## Exercise 1
In the records below, write out verbatim the lines from the line containing "You are a computer-use agent. Viewport: 587px" to the line containing "Click the help question mark beside", including both of those lines.

# loose tubes in YBA2A



## ccuwan (Jul 9, 2008)

I have a YBA2A (EL84) and the tubes feel very loose. I think the socket is loose but I expect the socket to tube connection may be a little loose as well. Should I worry about this? They have not fallen out yet and the amp sounds awesome but they could. If I should tighten things up how would you recommend I go about this. Can I simply put some kind of pulldown mechanism on them?

Thanks
Ray


----------



## hollowbody (Jan 15, 2008)

ccuwan said:


> I have a YBA2A (EL84) and the tubes feel very loose. I think the socket is loose but I expect the socket to tube connection may be a little loose as well. Should I worry about this? They have not fallen out yet and the amp sounds awesome but they could. If I should tighten things up how would you recommend I go about this. Can I simply put some kind of pulldown mechanism on them?
> 
> Thanks
> Ray


It may depends on the type of EL84 you're using. Some are skinnier than others. I have a pair of GT EL84s that are loosey goosey in my YGM2, and a pair of TAD EL84s that fit a little more snuggly. The sockets in older amps were a bit wider to accommodate the fatter bottles of yesteryear.

As long as you don't jar the amp and cause a tube to actually fall out during operation, you should be fine, but I'd like a solution a little more road-worthy than that, so I'm interested to hear what others have to say.

The best method is likely to replace the metal doo-hickeys around the socket with the kind that have built-in springy guys to hold the tube in place. These are all technical terms, btw


----------



## ccuwan (Jul 9, 2008)

My thoughts as well....I'd like to find an easy way to 'strap em in'


----------



## WCGill (Mar 27, 2009)

AES (Antique Electronic Supply) sells spring retainers for EL84's, which I would recommend.


----------



## GTmaker (Apr 24, 2006)

I just got these spring retainers and they seem to hold things nice and snug.
Easy to install and actualy pretty cheap.
Spring Retainer for 6L6 and EL34 Types

You may want to wait and also order some tubes as I'm sure the shipping costs for just the retainers would be high. Just a thought.


----------

## Raw records
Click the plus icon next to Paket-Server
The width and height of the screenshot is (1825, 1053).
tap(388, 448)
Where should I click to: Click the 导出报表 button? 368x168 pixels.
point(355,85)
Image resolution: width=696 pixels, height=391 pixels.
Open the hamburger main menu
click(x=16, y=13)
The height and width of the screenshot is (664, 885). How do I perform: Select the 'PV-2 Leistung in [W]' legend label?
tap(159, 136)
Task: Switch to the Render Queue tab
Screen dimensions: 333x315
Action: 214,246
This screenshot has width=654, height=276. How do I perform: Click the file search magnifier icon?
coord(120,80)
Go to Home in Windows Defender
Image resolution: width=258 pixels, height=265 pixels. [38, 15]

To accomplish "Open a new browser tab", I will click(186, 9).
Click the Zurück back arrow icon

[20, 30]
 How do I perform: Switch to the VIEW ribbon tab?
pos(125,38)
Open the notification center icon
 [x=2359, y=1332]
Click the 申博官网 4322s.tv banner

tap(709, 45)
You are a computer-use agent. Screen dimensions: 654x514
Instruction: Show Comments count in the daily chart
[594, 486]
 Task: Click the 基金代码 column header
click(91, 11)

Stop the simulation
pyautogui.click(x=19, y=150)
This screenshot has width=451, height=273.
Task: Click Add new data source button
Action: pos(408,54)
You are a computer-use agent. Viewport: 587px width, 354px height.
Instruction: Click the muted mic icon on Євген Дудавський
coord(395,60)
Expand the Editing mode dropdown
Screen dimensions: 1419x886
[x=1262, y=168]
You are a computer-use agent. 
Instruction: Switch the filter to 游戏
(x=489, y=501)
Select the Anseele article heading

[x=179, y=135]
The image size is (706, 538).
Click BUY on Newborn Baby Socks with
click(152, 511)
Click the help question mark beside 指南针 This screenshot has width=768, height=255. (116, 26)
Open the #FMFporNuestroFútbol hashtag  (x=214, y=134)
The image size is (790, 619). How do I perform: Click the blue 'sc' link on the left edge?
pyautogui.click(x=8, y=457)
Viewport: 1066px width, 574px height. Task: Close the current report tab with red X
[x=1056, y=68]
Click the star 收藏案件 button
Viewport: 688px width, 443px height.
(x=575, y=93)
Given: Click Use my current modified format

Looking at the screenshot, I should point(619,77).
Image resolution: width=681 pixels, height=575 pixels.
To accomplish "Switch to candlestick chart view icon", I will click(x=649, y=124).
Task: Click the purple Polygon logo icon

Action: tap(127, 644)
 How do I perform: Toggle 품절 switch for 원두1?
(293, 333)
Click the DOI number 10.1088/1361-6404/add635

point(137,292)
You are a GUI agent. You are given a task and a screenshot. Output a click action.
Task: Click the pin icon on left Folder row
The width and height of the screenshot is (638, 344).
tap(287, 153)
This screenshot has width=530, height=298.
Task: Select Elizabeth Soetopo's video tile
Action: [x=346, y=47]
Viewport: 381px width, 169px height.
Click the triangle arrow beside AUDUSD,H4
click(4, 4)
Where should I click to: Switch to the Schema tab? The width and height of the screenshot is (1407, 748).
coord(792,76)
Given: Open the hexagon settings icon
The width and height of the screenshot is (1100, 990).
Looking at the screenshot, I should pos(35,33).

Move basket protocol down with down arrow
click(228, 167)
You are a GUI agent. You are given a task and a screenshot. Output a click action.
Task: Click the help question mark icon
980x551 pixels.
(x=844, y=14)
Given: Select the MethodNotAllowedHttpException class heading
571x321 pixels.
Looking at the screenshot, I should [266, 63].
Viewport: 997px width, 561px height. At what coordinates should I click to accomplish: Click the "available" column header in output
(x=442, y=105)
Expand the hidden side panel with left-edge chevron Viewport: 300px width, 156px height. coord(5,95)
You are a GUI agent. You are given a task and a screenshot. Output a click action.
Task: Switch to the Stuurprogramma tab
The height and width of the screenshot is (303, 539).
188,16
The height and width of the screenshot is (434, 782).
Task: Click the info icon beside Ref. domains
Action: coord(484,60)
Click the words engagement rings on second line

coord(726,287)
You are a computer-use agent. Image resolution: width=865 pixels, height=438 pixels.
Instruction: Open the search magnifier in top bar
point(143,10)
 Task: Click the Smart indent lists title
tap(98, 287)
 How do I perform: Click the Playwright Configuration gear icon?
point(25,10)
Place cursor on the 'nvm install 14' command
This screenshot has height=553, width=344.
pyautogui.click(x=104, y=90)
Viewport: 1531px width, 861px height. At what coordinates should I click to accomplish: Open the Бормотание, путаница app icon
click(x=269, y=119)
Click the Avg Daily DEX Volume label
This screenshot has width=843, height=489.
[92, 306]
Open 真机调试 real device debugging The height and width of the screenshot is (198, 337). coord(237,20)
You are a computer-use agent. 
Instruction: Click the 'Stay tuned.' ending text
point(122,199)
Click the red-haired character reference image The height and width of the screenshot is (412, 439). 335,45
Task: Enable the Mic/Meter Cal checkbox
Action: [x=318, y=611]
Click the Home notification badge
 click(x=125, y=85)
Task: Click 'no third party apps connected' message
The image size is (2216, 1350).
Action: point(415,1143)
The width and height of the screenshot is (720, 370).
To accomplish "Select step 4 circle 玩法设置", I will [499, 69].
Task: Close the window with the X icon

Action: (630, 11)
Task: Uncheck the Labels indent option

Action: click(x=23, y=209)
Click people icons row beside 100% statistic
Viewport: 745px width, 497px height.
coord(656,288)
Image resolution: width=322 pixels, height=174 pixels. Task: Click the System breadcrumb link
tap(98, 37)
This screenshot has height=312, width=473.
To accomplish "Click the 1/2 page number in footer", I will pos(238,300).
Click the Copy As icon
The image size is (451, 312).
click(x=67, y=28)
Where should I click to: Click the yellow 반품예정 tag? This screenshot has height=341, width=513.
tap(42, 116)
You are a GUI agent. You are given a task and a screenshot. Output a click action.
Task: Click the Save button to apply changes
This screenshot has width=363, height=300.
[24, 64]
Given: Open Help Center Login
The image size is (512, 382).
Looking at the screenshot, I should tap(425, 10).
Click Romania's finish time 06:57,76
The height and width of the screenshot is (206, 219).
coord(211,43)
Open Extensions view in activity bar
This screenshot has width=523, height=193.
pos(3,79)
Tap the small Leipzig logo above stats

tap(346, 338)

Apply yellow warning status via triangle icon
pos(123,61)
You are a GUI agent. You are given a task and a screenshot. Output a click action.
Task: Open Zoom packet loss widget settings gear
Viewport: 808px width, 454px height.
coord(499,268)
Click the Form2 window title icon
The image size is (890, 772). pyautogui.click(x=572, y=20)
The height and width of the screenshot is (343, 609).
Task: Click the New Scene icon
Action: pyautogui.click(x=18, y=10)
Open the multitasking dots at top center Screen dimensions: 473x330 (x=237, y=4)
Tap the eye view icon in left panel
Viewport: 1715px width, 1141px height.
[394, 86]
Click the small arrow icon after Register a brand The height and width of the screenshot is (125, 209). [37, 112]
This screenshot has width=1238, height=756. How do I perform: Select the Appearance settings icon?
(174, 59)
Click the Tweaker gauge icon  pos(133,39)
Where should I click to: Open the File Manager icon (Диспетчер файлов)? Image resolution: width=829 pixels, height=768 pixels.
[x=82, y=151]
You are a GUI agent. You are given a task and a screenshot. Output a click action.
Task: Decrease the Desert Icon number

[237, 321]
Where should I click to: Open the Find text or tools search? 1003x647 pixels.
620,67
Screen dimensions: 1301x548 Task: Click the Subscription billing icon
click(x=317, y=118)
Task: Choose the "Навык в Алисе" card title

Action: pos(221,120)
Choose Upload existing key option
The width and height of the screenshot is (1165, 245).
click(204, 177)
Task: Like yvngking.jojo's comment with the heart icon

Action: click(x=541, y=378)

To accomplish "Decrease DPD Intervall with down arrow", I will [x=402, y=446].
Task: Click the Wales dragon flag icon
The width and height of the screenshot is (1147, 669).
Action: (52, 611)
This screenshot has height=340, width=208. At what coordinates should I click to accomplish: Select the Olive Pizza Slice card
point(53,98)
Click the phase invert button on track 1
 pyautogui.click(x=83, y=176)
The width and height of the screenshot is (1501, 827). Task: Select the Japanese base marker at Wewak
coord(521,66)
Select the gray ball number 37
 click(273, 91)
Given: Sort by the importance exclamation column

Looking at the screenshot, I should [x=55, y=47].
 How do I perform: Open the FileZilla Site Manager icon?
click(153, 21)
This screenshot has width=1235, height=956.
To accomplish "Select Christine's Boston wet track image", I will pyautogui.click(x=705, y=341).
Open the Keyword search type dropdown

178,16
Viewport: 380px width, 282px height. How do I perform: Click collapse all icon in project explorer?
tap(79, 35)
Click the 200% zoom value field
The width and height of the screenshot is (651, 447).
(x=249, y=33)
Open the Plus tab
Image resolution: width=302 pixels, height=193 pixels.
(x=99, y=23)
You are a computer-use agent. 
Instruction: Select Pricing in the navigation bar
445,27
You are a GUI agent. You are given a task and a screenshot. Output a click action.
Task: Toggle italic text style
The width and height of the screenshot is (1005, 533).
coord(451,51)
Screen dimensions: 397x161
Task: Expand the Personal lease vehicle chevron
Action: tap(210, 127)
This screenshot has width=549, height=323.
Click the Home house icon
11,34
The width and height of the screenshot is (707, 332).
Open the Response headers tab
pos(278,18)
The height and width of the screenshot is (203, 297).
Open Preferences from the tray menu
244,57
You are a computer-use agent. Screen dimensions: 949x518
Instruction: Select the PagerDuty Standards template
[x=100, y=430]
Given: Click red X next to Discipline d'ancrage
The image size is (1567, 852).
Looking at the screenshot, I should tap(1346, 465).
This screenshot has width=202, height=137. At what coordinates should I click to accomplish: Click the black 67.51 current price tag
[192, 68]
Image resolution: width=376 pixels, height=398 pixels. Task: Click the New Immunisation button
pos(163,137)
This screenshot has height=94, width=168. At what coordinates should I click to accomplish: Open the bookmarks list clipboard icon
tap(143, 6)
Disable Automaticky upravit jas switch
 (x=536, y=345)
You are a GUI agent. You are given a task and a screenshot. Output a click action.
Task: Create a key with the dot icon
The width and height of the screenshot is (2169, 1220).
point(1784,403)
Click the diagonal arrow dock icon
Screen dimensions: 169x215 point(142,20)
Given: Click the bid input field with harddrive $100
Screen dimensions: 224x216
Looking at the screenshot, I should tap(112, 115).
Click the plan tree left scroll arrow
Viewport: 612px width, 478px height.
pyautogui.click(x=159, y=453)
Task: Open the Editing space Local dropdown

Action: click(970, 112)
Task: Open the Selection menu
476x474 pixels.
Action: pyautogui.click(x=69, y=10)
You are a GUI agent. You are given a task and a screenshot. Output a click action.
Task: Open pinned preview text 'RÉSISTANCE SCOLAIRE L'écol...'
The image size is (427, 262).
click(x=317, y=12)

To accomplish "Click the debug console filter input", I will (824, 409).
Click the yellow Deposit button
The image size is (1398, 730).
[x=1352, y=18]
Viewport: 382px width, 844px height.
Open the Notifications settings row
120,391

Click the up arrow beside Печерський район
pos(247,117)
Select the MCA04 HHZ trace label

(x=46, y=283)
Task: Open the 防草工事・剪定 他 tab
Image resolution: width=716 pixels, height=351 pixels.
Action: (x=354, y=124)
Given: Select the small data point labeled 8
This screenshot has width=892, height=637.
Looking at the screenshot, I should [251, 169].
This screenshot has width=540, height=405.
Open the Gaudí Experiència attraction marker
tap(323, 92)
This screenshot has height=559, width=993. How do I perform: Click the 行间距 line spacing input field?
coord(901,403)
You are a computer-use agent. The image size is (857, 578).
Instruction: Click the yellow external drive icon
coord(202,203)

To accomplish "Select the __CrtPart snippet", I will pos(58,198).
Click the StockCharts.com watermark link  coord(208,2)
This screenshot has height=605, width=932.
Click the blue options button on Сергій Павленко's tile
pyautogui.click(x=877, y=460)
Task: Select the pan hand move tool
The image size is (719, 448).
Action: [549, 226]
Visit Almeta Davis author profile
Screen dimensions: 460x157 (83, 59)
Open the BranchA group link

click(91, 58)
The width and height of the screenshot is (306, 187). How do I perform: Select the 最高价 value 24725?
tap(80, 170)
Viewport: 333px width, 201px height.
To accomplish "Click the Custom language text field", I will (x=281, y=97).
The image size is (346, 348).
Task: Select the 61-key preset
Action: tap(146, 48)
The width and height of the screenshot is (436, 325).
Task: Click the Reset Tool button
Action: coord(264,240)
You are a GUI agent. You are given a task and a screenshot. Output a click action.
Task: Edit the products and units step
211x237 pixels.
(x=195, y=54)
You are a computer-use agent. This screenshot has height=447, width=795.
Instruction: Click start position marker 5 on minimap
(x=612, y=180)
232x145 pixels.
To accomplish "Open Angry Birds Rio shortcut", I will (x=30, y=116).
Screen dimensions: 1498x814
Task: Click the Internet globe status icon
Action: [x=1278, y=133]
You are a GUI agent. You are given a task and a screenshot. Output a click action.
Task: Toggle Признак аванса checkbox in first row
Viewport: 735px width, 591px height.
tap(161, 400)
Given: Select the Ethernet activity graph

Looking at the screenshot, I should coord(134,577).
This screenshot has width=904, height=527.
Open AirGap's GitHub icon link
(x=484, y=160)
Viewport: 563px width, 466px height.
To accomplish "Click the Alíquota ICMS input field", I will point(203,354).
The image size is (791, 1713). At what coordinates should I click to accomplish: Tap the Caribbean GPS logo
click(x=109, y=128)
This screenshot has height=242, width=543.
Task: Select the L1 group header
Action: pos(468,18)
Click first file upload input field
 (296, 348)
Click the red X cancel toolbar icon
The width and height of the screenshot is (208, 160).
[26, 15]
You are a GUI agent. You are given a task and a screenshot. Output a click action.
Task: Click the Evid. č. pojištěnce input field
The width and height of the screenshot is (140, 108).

## Exercise 2
Reproduce word for word the passage of the forum thread on loose amplifier tubes from "My thoughts as" to "I would recommend.".

## Task output 1
You are a computer-use agent. Viewport: 587px width, 354px height.
Instruction: Click the muted mic icon on Євген Дудавський
coord(395,60)
Expand the Editing mode dropdown
Screen dimensions: 1419x886
[x=1262, y=168]
You are a computer-use agent. 
Instruction: Switch the filter to 游戏
(x=489, y=501)
Select the Anseele article heading

[x=179, y=135]
The image size is (706, 538).
Click BUY on Newborn Baby Socks with
click(152, 511)
Click the help question mark beside 指南针 This screenshot has width=768, height=255. (116, 26)

## Task output 2
My thoughts as well....I'd like to find an easy way to 'strap em in'


----------



## WCGill (Mar 27, 2009)

AES (Antique Electronic Supply) sells spring retainers for EL84's, which I would recommend.